Figure 1: Fluorescein angiography (FA) and Goldmann perimetry of a patient with bilateral AION. [A] FA of the right eye showed perfusion delay and fluorescent leakage from optic disc as well as from choroidal neovascularization in the macula. Microaneurysms due to diabetic retinopathy are observed. [B] Goldmann perimetry of right eye showed absolute inferior altitudinal defect, relative superior altitudinal defect with absolute superior nasal altitudinal defect, and central scotoma. [C] Splinter hemorrhages, dye leakage, and microaneurysms are also confirmed in the left eye. [D] Left eye also showed inferior altitudinal defect, of which was absolute defect in inferior nasal and inferior temporal.
Figure 2: Infrared image and corresponding OCT images of the patient in the left eye. [A] Just after AION appeared. Swelling of retinal nerve fiber layer is prominent. Analyzable image could not be obtained in the right eye because the patient had difficulty in fixation and the nerve fiber swelling was too severe. [B] Three months after the onset. The marked swelling of retinal nerve fiber layer in the peripapillary area resolved and atrophy develops instead.
We report a case with bilateral NA-AION that developed one week after the unilateral intravitreal injection of pegaptanib for the treatment of AMD. NA-AION is most often a unilateral disease, and simultaneous involvement of both eyes is very rare [1]. Although a causal correlation is not clear because the patient had several predisposing risk factors and also underwent cataract surgery, bilateral development of NAAION only a week after the treatment suggests some causality.
Development of NA-AION several days after the intravitreal injection of anti-VEGF agents has been occasionally reported [4-8]. Although the cases were all unilateral and the causative drugs were bevacizumab or ranibizumab, these reports suggest that the anti- VEGF therapy was responsible for the development of NA-AION. Alternatively, some authors suggest that abrupt rise of intraocular pressure (IOP) following the procedure may be responsible for the development of AION [9].
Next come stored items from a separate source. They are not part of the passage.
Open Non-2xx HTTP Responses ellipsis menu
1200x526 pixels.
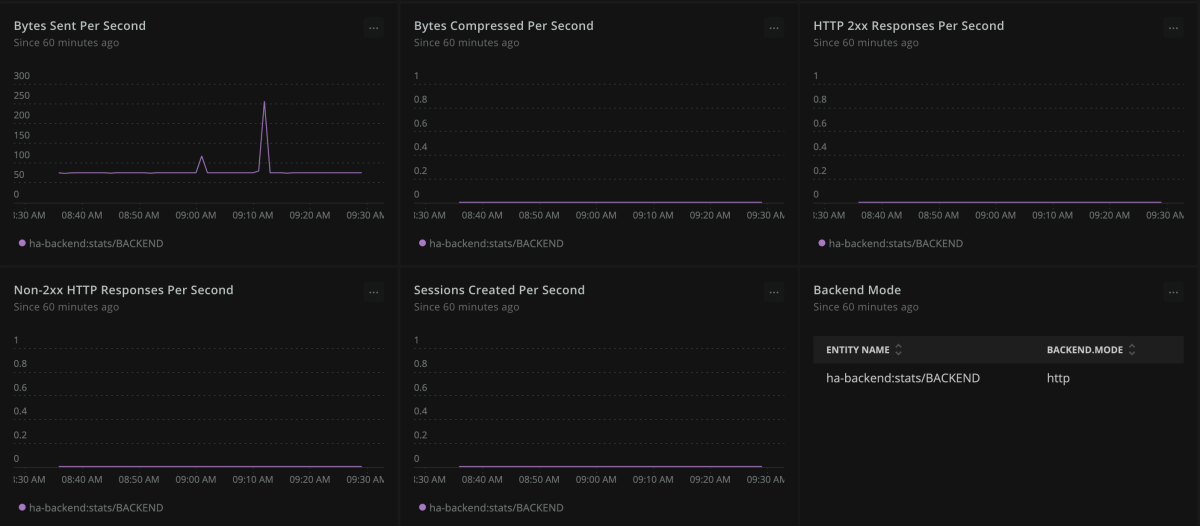coord(374,292)
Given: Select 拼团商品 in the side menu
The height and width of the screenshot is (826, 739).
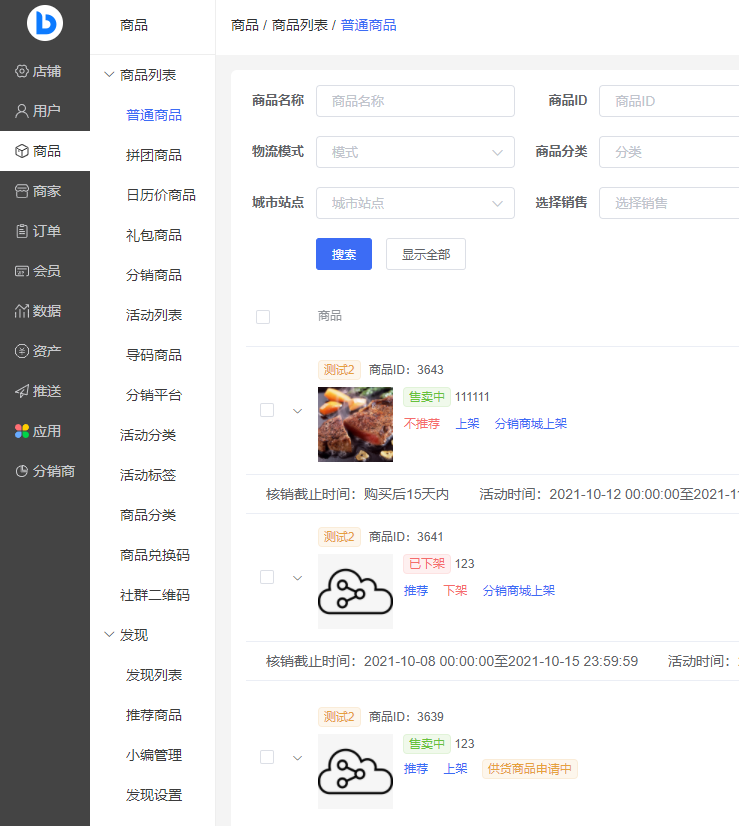Looking at the screenshot, I should click(154, 155).
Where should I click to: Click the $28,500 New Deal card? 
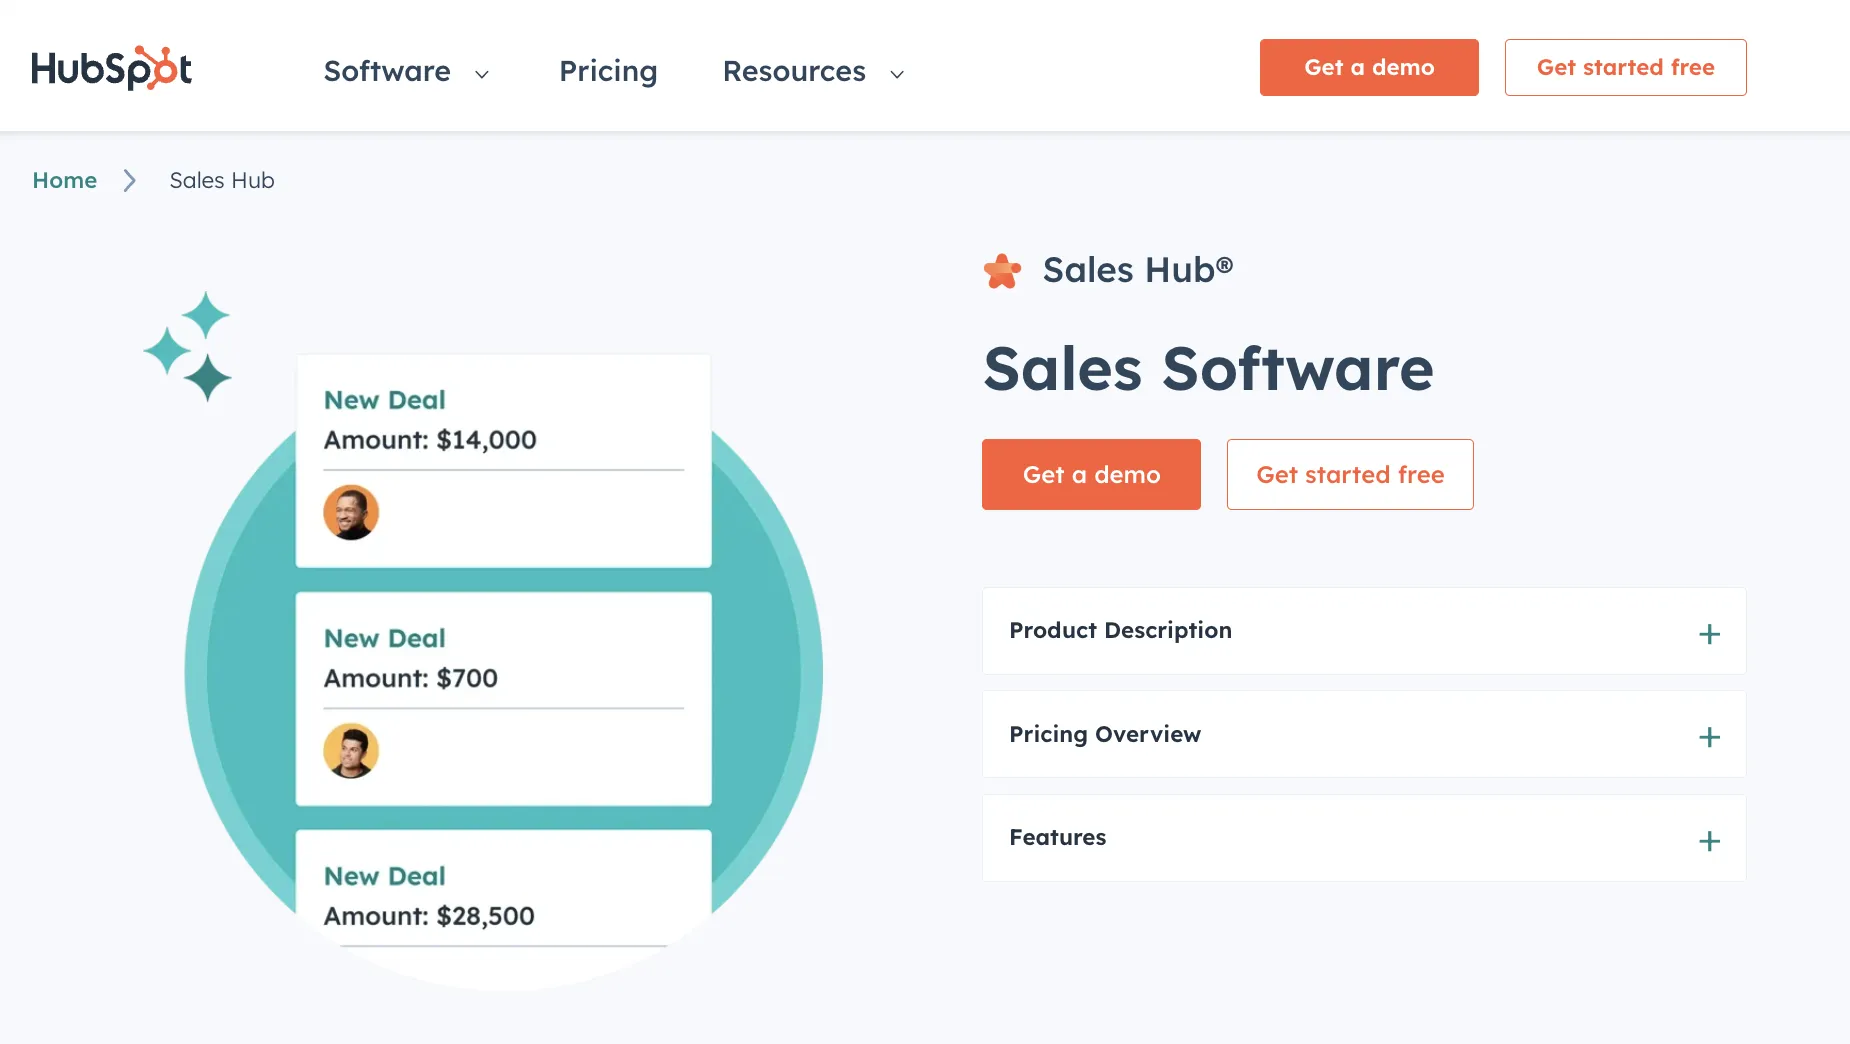tap(503, 895)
AION has also been reported to occur after cataract surgery [10,11]. Abrupt rise of intraocular pressure (IOP) was again considered to be a cause of post-cataract-extraction AION [10]. In our case, right and left IOP was 18 and 17 mmHg postoperative day one, respectively. In addition, cases in the report of post-cataract extraction AION underwent intracapsular cataract extraction, which is far more invasive than PEA. It was unlikely that current cataract surgery and such physiologic IOP cause bilateral AION. Other hypothesis include general anesthesia as a cause of post cataract surgery AION [11] but it is not applicable to the present case.
Pegaptanib is considered to be relatively safe when compared to ranibizumab or bevacizumab because it blocks only one subtype of VEGF. However, the case presented herein indicates that even the selective blockade of VEGF may affect ocular circulation and induce an ischemic event, such as bilateral NA-AION. The present case had several risk factors including hypertension and diabetes, which could influence the clinical course [1,9]. Although the causal relationship or the pathologic mechanism is not clear, care should be taken when using anti-VEGF agents in patients with thoromboembolic risks (e.g., uncontrolled diabetes, high blood pressure, or recent stroke / myocardial infarction).